História: "Adoramos celebrar os avanços das máquinas voadoras, incluindo as naves espaciais, mas por vezes acontece algo que faz com que todos se preocupem com a segurança de quem está na nave."

Utilizar fontes noticiosas primárias para explorar com os alunos o início e o meio de histórias como a Hindenburg catástrofe ou a fuga de Apollo 13 Analisar notícias sobre dirigíveis rígidos ou sobre o programa espacial e sobre a forma como cada viagem foi encoberta até ao momento em que as coisas começaram a correr mal. Em seguida, pedir previsões sobre o desfecho das coisas, antes de revelar o final de cada história.

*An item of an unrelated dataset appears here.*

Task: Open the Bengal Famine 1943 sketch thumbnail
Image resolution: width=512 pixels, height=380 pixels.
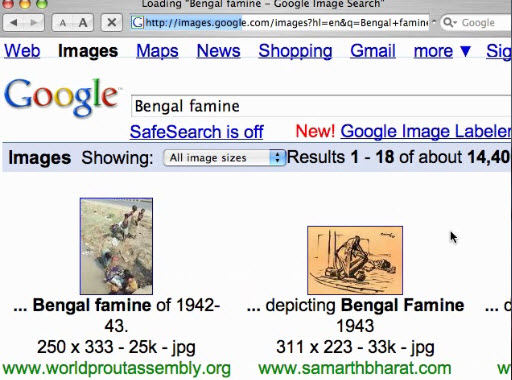Action: pyautogui.click(x=355, y=260)
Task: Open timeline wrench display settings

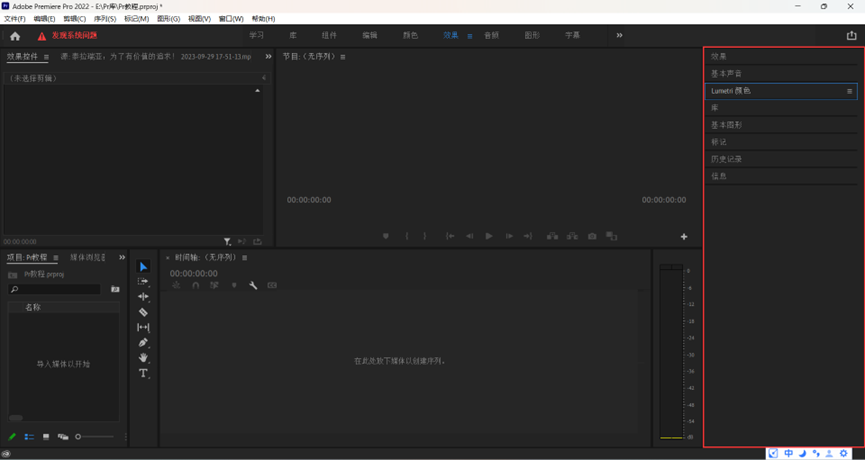Action: [253, 285]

A integração da aprendizagem numa história torna a aprendizagem mais interessante, activa o estado emocional positivo do cérebro e liga a informação a um modelo de memória forte. A memória torna-se então mais duradoura à medida que a aprendizagem segue o padrão narrativo através de sequências ligadas a um tema, a um fluxo de tempo ou a acções orientadas para a resolução de um problema ou para a consecução de um objectivo conhecido.

Leslie Miller

Leslie Miller é uma educadora experiente com mais de 15 anos de experiência em ensino profissional na área de educação. Ela é mestre em Educação e lecionou nos níveis fundamental e médio. Leslie é uma defensora do uso de práticas baseadas em evidências na educação e gosta de pesquisar e implementar novos métodos de ensino. Ela acredita que toda criança merece uma educação de qualidade e é apaixonada por encontrar maneiras eficazes de ajudar os alunos a ter sucesso. Em seu tempo livre, Leslie gosta de caminhar, ler e passar o tempo com sua família e animais de estimação.